Ahora, mi duda es cual de los dos tipos de capsula de condensador puede ser la capsula que tengo?
Fogonazo, no es dinamica..


----------



## nasaserna (Feb 11, 2015)

Sencillo, verificaste el circuito de donde lo sacaste, no?.
si no has botado el circuito, verificarìas simplemente. como llega la alimentaciòn a la càpsula,



si es condensador puro, conèctalo a una entrada de micròfono con mucho volumen, directamente(sin phamton), y de das un pequeño golpecito con los dedos y debe sonar


----------



## braulillo (Feb 11, 2015)

bueno, despues de mucho revisar, utilicé un microfono MXL 991, le quité la capsula que trae, le puse la capsula en cuestión y funcionó.. por lo que es un "true condenser", no un "electret".


----------



## nasaserna (Feb 11, 2015)

Igual tienes que alimentarlo como el MXL 991.ç

http://www.mxlmics.com/manuals/900-series/990-991-Manual.pdf


----------



## braulillo (Feb 11, 2015)

ocupé el cuerpo del mxl 991 para probar la capsula que saqué del mipro.. y sonaba bonito.. ahora me gustaria encontrar un circuito para ese tipo de capsulas "true condenser" que se pueden conseguir a unos 26 dolares por amazon.

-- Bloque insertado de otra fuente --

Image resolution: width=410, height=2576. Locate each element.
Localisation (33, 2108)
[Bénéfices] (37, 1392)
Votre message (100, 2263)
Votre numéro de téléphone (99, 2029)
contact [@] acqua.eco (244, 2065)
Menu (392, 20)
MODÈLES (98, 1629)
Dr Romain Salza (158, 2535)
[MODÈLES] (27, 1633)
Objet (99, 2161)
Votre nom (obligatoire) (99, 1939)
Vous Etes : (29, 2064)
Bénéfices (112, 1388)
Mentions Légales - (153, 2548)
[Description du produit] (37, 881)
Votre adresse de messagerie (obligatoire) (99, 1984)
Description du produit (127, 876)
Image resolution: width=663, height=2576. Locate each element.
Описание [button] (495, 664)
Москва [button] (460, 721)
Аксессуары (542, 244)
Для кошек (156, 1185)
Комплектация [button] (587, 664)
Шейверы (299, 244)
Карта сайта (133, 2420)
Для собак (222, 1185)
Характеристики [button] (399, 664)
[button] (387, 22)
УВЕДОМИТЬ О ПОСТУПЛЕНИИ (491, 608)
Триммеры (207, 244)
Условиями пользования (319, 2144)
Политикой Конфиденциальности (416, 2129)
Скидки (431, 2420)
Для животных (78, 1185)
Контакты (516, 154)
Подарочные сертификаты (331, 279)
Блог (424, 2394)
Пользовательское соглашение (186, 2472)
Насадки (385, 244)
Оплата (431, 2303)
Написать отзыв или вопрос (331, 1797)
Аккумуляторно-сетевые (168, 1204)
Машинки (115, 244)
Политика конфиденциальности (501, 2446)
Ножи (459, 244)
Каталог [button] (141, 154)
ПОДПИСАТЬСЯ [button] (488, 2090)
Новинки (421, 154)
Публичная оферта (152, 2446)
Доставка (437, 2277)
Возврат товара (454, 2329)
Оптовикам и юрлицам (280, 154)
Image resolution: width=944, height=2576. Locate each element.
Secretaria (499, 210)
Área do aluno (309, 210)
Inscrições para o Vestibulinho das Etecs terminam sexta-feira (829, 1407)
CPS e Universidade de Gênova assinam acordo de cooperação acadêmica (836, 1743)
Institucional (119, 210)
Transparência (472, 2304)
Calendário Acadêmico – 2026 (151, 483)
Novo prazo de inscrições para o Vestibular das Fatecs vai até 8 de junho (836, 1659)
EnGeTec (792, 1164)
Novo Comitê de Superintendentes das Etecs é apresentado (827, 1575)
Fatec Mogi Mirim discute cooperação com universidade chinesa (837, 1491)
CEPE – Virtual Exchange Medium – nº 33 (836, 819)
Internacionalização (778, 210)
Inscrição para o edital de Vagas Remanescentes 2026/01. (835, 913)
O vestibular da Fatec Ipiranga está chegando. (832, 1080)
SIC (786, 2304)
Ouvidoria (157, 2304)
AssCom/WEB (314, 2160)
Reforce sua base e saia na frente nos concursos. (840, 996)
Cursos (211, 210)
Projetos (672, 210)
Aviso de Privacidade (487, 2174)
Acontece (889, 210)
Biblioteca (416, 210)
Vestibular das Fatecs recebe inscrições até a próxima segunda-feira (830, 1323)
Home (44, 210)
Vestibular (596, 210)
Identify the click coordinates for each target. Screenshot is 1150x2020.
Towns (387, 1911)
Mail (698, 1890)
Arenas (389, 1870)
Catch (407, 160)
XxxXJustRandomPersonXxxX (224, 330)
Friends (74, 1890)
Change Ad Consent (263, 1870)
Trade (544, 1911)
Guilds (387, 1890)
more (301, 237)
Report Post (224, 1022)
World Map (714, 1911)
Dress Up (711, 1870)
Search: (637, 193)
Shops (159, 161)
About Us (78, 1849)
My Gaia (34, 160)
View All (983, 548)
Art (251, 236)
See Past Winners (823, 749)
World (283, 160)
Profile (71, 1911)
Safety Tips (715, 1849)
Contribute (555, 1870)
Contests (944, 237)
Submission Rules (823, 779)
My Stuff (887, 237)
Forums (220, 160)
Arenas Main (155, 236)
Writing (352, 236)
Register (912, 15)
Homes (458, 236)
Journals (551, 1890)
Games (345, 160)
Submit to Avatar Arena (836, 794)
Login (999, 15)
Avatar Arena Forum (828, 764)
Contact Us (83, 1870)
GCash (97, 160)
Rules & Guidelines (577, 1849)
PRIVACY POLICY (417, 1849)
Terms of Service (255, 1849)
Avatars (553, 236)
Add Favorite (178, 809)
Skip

Si alguien puede facilitarme un circuito simple como para un microfono con salida balanceada, se lo agradecería.


----------



## braulillo (Mar 1, 2015)

Hola amigos, vuelvo a hablar en este tema porque quiero utilizar esta capsula (condensador) en un proyecto.. encontré estos esquemas de un microfono viejo que revivieron, y me gustaria oir (leer) vuestra opinión.






Aquí se puede ver la capsula, el JFet de canal N, y una resistencia que dice adjust, que segun el creador del circuito, usualmente es de 1K. Simple.. lo unico mas complejo es el transformador de salida.






La segunda imagen muestra el circuito necesario para poder utilizar el primer circuito con alimentación phantom.

Estaré atento a vuestras opiniones.


----------



## nasaserna (Mar 1, 2015)

braulillo dijo:


> ocupé el cuerpo del mxl 991 para probar la capsula que saqué del mipro.. y sonaba bonito.. ahora me gustaria encontrar un circuito para ese tipo de capsulas "true condenser" que se pueden conseguir a unos 26 dolares por amazon.
> 
> Si alguien puede facilitarme un circuito simple como para un microfono con salida balanceada, se lo agradecería.



Que esperas para hacerle copia a los circuitos del mxl 991.

si te parece que sonaba bonito, mira la parte del circuito que directamente al micrófono y veras algo muy parecido a uno de los circuitos electret.

saludes


----------